→ Records contained in a dataset:
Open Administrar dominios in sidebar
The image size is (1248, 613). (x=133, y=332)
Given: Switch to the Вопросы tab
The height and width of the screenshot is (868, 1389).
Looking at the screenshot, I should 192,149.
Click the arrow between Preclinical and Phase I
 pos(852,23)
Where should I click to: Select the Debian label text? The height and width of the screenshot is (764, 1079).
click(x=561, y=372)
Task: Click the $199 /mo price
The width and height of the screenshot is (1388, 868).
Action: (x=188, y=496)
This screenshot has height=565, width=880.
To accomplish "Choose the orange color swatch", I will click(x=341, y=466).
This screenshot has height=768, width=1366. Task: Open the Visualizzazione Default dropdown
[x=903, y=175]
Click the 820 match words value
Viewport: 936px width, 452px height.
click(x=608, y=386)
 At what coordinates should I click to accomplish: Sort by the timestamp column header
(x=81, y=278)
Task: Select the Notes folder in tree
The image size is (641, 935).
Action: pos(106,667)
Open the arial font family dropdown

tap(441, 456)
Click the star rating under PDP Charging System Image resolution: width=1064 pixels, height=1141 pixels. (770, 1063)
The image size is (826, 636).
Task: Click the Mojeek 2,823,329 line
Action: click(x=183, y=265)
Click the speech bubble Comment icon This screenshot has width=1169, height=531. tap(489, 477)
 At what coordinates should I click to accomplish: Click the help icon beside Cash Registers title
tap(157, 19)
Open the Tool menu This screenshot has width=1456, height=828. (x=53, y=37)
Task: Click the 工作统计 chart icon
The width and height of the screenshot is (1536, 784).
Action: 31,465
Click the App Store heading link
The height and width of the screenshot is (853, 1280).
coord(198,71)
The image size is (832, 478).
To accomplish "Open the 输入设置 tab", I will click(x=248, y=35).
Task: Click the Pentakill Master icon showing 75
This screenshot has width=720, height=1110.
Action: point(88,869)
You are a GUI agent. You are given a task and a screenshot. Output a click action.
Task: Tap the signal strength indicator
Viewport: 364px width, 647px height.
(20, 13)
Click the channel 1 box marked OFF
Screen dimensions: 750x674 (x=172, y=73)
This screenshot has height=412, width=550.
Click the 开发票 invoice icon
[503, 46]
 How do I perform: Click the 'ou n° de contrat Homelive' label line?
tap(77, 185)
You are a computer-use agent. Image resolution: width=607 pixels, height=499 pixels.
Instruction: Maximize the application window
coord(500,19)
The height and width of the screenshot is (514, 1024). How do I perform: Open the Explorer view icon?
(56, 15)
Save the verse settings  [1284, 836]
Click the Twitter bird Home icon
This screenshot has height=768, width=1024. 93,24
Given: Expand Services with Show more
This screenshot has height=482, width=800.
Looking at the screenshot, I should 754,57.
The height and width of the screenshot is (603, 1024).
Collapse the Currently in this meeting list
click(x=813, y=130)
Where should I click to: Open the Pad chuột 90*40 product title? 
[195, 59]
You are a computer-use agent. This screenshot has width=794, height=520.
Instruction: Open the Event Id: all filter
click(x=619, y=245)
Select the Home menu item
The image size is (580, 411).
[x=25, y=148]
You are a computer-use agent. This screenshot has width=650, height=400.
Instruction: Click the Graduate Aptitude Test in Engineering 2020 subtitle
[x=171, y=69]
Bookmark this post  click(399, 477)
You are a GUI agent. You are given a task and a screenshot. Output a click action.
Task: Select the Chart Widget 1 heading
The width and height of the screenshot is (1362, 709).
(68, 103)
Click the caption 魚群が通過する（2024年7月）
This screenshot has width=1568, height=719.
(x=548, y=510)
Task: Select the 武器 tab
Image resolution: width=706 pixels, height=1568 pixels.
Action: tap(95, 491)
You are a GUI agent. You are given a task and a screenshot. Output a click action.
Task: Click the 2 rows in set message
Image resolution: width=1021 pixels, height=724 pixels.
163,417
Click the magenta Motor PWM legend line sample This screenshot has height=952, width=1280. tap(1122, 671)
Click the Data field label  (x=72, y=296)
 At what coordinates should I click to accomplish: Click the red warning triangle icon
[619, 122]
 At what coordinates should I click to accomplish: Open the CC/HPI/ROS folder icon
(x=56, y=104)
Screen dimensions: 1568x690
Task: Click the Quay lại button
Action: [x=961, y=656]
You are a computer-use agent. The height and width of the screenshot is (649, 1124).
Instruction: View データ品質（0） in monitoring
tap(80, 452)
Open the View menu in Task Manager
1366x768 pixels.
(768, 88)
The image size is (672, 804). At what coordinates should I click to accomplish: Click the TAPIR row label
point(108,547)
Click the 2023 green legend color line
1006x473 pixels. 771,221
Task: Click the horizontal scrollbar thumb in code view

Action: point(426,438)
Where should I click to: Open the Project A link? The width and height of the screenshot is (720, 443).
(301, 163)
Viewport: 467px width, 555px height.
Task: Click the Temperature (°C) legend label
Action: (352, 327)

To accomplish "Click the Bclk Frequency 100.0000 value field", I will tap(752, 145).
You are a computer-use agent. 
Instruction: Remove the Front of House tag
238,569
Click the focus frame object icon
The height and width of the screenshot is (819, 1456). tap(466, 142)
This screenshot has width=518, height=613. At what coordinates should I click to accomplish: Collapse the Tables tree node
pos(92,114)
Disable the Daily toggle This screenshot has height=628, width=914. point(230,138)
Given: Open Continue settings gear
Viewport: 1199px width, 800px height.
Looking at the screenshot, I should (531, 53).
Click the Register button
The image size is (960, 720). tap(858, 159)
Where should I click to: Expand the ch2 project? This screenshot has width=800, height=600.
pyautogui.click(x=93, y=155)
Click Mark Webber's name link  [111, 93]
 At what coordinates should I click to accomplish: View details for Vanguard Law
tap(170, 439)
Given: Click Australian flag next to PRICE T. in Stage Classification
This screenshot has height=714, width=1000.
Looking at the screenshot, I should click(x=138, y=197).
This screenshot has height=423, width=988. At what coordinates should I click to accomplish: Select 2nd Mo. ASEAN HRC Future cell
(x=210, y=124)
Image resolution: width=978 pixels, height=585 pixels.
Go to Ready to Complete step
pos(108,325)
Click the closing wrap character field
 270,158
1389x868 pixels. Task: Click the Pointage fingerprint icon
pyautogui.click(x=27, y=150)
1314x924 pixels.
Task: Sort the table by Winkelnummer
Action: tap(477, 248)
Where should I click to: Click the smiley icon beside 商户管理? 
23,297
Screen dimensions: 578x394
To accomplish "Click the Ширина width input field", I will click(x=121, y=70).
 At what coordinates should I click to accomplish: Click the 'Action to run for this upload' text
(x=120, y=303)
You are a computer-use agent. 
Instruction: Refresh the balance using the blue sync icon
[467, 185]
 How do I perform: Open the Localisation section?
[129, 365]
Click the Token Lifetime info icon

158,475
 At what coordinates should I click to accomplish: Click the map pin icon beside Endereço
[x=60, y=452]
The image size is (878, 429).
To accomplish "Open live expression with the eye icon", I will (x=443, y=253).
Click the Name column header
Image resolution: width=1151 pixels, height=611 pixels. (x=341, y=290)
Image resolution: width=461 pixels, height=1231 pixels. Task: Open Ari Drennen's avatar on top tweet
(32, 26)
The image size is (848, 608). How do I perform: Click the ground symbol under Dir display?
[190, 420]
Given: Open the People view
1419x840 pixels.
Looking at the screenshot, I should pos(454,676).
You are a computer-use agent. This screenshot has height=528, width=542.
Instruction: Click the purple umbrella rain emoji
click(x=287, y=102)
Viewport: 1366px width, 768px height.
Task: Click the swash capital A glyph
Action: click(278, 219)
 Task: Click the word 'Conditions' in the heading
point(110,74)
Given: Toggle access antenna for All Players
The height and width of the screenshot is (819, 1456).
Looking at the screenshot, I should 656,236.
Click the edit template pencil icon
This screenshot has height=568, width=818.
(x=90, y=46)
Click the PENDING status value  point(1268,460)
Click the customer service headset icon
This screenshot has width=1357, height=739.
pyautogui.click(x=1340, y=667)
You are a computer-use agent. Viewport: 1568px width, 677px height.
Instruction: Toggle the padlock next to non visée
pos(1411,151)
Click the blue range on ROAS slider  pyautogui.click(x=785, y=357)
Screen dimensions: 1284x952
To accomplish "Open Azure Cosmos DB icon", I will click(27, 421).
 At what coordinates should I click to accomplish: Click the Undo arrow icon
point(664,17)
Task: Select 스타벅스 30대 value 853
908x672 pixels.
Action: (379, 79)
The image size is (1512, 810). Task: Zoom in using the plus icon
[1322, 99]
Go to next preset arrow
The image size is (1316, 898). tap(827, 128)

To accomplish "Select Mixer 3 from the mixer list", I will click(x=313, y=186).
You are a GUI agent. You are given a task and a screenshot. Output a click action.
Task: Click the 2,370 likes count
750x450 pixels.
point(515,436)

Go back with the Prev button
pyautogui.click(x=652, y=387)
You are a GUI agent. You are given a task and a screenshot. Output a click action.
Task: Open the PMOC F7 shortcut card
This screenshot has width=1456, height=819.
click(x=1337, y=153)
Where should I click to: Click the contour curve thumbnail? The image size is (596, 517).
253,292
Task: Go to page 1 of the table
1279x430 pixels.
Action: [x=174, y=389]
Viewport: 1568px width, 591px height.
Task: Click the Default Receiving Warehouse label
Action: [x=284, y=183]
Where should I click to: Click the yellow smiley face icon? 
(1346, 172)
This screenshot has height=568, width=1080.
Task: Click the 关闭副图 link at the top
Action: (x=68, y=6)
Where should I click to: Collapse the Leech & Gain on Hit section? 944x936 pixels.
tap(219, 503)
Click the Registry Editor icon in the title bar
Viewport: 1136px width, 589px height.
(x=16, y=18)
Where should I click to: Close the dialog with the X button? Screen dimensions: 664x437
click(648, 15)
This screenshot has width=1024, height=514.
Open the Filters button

→ ABOUT THIS EXERCISE:
The requested lines run from the one with "Task: Go to page 1 of the table" through the last line of the records. Return them exactly.

→ TASK RESPONSE:
Task: Go to page 1 of the table
1279x430 pixels.
Action: [x=174, y=389]
Viewport: 1568px width, 591px height.
Task: Click the Default Receiving Warehouse label
Action: [x=284, y=183]
Where should I click to: Click the yellow smiley face icon? 
(1346, 172)
This screenshot has height=568, width=1080.
Task: Click the 关闭副图 link at the top
Action: (x=68, y=6)
Where should I click to: Collapse the Leech & Gain on Hit section? 944x936 pixels.
tap(219, 503)
Click the Registry Editor icon in the title bar
Viewport: 1136px width, 589px height.
(x=16, y=18)
Where should I click to: Close the dialog with the X button? Screen dimensions: 664x437
click(648, 15)
This screenshot has width=1024, height=514.
Open the Filters button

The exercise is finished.